Stored data entries
# # # #

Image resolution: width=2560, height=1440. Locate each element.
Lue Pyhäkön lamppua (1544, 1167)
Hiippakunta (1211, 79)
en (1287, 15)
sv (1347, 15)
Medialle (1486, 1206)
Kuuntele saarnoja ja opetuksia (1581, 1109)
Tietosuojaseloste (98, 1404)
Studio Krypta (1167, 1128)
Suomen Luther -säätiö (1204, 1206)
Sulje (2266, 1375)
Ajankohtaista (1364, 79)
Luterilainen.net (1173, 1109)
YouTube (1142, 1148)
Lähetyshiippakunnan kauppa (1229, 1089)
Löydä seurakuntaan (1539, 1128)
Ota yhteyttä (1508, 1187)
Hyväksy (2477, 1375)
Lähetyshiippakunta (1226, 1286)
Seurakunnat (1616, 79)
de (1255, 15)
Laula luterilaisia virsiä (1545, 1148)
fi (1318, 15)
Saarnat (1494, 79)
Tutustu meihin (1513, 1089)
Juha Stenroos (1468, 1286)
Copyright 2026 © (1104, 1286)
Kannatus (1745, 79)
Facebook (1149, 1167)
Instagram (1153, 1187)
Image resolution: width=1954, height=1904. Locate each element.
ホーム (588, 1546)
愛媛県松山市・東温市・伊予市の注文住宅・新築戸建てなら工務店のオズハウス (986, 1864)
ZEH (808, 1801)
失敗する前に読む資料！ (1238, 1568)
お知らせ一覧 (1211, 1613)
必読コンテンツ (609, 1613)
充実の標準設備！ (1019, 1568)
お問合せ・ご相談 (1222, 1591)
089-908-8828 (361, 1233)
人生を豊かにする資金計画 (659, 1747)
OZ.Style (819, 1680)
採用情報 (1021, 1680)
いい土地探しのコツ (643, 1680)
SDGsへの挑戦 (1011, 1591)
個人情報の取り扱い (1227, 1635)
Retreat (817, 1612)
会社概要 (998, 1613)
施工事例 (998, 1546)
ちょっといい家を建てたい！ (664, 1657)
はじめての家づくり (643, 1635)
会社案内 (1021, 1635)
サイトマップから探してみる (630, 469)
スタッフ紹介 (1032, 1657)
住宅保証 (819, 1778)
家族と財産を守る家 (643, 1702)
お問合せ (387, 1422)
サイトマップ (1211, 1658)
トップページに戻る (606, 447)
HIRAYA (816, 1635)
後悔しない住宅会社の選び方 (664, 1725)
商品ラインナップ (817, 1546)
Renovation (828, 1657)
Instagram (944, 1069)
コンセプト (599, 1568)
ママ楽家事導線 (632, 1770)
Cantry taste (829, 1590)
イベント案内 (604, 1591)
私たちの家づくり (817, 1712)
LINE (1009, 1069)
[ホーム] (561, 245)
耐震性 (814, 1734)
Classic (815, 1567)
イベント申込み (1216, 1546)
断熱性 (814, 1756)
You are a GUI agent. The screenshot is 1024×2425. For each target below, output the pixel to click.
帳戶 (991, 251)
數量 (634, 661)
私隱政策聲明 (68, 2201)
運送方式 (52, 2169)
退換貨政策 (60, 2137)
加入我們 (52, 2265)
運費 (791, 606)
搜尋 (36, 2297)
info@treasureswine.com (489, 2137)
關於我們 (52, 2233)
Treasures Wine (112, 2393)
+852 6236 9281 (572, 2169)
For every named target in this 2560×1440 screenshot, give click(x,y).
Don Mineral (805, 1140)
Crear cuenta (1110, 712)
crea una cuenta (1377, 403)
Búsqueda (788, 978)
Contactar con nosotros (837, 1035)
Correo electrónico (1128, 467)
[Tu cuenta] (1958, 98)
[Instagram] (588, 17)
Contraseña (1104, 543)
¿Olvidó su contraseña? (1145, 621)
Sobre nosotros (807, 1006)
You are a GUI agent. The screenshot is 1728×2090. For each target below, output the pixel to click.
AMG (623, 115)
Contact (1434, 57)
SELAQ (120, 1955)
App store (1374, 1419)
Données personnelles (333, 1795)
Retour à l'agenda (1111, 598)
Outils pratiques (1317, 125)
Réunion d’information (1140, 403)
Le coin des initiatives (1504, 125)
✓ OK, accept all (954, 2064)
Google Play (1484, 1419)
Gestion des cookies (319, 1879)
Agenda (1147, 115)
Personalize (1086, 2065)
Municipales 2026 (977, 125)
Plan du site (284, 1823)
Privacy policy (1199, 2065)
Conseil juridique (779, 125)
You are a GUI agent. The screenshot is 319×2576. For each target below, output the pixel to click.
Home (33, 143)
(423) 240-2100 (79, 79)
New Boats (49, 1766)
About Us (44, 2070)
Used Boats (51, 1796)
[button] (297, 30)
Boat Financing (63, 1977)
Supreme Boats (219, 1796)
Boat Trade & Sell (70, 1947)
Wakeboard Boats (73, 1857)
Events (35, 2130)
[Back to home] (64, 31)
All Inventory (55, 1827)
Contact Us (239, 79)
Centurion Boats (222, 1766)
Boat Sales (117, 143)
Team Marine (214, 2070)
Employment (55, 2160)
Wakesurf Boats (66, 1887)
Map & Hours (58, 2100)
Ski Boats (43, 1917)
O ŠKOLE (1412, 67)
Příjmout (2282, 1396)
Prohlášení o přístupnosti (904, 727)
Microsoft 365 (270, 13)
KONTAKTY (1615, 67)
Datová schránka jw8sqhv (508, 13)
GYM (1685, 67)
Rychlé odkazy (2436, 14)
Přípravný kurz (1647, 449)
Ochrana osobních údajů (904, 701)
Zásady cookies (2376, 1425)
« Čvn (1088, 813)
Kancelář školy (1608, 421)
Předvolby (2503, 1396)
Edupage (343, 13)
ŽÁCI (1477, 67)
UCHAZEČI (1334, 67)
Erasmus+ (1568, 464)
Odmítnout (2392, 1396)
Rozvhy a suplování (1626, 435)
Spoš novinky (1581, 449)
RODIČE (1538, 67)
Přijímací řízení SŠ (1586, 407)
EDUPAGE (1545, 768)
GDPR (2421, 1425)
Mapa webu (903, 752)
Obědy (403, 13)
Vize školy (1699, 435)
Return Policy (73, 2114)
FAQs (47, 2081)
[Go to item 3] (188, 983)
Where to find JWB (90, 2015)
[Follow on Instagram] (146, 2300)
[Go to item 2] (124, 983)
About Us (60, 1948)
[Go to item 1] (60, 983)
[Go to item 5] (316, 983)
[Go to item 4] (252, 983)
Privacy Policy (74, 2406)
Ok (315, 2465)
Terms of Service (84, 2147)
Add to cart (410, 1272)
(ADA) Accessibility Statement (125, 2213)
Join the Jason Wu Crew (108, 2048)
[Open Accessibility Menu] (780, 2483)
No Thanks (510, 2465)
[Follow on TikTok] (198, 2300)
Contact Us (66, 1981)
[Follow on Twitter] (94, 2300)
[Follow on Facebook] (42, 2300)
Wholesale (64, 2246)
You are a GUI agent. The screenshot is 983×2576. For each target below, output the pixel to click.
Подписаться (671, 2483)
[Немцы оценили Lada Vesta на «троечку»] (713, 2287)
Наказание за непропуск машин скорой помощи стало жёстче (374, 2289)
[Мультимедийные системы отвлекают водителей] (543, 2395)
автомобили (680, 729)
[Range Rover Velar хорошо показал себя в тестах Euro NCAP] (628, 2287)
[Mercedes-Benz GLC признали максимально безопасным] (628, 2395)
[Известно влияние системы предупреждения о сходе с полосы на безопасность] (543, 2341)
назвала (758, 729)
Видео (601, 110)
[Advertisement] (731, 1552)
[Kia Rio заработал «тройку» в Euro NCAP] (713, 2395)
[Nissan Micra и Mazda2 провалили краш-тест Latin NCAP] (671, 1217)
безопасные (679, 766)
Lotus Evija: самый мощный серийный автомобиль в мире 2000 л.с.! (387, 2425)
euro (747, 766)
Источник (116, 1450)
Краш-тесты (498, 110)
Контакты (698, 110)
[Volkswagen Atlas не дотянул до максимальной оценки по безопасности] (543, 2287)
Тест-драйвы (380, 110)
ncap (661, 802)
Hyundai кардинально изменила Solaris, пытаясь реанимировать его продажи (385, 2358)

# # # #

## INSTRUCTIONS TO FOLLOW
Out of the entries above, write out only the lines between the line holding "SDGsへの挑戦 (1011, 1591)" and the line holding "HIRAYA (816, 1635)", inclusive, each exactly as given.

## PROBLEM SOLUTION
SDGsへの挑戦 (1011, 1591)
個人情報の取り扱い (1227, 1635)
Retreat (817, 1612)
会社概要 (998, 1613)
施工事例 (998, 1546)
ちょっといい家を建てたい！ (664, 1657)
はじめての家づくり (643, 1635)
会社案内 (1021, 1635)
サイトマップから探してみる (630, 469)
スタッフ紹介 (1032, 1657)
住宅保証 (819, 1778)
家族と財産を守る家 (643, 1702)
お問合せ (387, 1422)
サイトマップ (1211, 1658)
トップページに戻る (606, 447)
HIRAYA (816, 1635)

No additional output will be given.